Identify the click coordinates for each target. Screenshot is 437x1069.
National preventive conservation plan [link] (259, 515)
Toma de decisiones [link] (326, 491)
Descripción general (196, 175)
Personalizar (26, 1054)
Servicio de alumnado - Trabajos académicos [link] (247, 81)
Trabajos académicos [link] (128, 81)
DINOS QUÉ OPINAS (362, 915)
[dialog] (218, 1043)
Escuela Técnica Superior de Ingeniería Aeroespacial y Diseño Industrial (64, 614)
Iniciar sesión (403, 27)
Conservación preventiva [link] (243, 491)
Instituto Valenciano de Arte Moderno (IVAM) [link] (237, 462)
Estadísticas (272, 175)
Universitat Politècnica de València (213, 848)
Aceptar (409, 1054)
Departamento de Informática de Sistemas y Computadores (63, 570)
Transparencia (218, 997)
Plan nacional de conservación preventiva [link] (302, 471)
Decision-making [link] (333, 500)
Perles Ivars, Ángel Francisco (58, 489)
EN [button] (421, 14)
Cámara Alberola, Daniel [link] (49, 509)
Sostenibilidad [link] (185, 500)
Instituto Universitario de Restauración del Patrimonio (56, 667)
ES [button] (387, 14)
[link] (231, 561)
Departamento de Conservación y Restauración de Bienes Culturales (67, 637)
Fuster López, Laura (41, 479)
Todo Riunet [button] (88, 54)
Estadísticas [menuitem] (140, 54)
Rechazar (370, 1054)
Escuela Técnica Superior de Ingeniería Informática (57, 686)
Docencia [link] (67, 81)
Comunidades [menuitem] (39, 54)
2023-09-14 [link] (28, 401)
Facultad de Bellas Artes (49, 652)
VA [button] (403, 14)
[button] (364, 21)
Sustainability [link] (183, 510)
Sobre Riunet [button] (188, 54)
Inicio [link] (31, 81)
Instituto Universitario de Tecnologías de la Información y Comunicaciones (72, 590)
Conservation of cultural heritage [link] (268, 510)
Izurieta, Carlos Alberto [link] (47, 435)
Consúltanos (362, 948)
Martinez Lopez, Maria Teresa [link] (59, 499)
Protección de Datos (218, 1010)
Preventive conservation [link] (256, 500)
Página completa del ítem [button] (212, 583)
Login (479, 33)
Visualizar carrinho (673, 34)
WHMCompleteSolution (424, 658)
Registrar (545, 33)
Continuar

■ Task goal
Copy the lines from the first one through the line containing "Departamento de Informática", with "Trabajos académicos" changed to "Proyectos académicos" and everything else left as it is.

■ Reply
Identify the click coordinates for each target. Screenshot is 437x1069.
National preventive conservation plan [link] (259, 515)
Toma de decisiones [link] (326, 491)
Descripción general (196, 175)
Personalizar (26, 1054)
Servicio de alumnado - Proyectos académicos [link] (247, 81)
Proyectos académicos [link] (128, 81)
DINOS QUÉ OPINAS (362, 915)
[dialog] (218, 1043)
Escuela Técnica Superior de Ingeniería Aeroespacial y Diseño Industrial (64, 614)
Iniciar sesión (403, 27)
Conservación preventiva [link] (243, 491)
Instituto Valenciano de Arte Moderno (IVAM) [link] (237, 462)
Estadísticas (272, 175)
Universitat Politècnica de València (213, 848)
Aceptar (409, 1054)
Departamento de Informática de Sistemas y Computadores (63, 570)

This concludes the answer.